### REQUIRED WORK
Please pull out every line of the material below that contains the string "source" and copy each one unchanged.
* begin DATA LINES *
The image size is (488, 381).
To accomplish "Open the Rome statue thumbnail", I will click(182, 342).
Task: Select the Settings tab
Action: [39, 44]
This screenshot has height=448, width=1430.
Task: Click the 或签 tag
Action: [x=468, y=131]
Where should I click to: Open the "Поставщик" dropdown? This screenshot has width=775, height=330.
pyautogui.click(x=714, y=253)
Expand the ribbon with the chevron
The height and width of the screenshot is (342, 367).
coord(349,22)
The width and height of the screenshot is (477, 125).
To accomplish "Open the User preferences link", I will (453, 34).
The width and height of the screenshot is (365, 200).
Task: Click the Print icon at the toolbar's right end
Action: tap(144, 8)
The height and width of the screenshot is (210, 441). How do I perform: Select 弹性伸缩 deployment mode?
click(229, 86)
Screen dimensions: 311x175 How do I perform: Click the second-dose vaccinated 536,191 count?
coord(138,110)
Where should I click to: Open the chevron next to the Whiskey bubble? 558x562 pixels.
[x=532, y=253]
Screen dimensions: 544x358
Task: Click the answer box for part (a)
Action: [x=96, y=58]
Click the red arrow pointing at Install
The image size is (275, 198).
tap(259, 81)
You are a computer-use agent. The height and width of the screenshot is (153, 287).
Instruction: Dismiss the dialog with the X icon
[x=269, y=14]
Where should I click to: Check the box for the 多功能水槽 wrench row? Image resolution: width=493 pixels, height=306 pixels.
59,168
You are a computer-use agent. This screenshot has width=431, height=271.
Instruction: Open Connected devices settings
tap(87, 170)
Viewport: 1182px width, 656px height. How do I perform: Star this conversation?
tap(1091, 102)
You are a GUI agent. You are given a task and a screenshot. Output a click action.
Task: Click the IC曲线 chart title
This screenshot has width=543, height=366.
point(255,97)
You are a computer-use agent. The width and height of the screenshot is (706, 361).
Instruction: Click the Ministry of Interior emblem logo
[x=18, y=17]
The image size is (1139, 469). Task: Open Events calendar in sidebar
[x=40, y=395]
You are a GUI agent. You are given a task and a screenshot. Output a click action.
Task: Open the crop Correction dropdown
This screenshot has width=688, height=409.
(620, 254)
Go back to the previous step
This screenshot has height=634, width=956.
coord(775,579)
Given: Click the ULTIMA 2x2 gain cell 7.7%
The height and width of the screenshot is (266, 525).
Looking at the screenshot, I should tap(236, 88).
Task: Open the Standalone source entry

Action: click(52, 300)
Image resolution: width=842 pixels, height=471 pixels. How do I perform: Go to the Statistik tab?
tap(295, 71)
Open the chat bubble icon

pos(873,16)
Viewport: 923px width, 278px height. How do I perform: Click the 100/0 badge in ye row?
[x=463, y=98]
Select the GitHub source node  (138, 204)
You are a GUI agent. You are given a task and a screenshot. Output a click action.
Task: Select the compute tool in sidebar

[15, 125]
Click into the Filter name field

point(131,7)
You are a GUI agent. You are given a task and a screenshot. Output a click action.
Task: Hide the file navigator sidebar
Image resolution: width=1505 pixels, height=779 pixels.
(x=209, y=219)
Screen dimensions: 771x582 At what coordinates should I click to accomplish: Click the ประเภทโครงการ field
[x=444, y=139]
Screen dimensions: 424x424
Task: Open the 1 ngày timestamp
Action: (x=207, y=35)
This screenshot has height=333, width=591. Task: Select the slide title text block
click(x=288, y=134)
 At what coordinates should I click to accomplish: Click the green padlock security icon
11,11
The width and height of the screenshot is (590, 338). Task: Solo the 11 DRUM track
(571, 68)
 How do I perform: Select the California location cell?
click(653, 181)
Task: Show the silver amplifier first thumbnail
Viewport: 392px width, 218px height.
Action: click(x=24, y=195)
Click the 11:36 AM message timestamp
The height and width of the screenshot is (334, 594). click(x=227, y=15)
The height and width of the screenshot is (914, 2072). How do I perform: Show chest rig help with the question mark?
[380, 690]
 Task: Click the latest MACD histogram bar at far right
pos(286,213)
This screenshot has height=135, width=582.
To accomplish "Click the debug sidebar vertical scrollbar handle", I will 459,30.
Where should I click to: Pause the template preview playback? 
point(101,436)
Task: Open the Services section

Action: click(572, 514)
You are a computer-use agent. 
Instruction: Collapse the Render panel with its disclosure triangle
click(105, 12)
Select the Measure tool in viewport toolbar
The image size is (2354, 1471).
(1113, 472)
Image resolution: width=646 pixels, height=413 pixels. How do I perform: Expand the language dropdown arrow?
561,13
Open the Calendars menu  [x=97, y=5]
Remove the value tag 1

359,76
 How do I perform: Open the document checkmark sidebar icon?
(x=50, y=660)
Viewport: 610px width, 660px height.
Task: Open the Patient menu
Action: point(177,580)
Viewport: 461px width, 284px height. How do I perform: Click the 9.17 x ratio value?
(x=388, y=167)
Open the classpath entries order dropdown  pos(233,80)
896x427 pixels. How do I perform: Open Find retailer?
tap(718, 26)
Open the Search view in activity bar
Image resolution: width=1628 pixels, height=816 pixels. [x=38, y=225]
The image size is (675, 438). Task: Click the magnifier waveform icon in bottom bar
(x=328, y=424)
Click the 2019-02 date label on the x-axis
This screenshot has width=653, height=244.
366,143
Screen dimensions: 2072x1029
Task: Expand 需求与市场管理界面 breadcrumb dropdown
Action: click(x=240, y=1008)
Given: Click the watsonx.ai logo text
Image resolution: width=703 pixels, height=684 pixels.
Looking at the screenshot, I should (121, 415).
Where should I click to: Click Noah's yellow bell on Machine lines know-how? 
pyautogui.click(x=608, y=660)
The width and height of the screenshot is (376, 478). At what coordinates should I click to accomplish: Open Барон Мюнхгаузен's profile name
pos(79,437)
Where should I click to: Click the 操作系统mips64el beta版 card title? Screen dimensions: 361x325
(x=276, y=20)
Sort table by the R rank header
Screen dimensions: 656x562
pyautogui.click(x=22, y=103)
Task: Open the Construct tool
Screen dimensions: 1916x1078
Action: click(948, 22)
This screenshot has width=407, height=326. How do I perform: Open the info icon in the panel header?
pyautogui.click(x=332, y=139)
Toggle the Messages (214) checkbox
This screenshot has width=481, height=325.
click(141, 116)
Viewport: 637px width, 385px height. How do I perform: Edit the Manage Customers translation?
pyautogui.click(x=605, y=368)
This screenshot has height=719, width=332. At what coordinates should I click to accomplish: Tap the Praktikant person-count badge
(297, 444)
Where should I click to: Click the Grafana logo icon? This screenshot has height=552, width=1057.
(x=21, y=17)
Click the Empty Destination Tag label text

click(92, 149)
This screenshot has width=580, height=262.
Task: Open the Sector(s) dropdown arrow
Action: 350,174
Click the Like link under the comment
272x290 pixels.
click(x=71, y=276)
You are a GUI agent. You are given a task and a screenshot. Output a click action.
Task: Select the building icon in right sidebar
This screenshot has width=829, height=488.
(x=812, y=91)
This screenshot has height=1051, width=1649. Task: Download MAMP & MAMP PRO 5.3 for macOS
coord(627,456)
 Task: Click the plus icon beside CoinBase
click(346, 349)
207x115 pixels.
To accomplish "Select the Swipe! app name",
* end DATA LINES *
### RESPONSE TO THE EXERCISE
Task: Open the Standalone source entry
Select the GitHub source node  (138, 204)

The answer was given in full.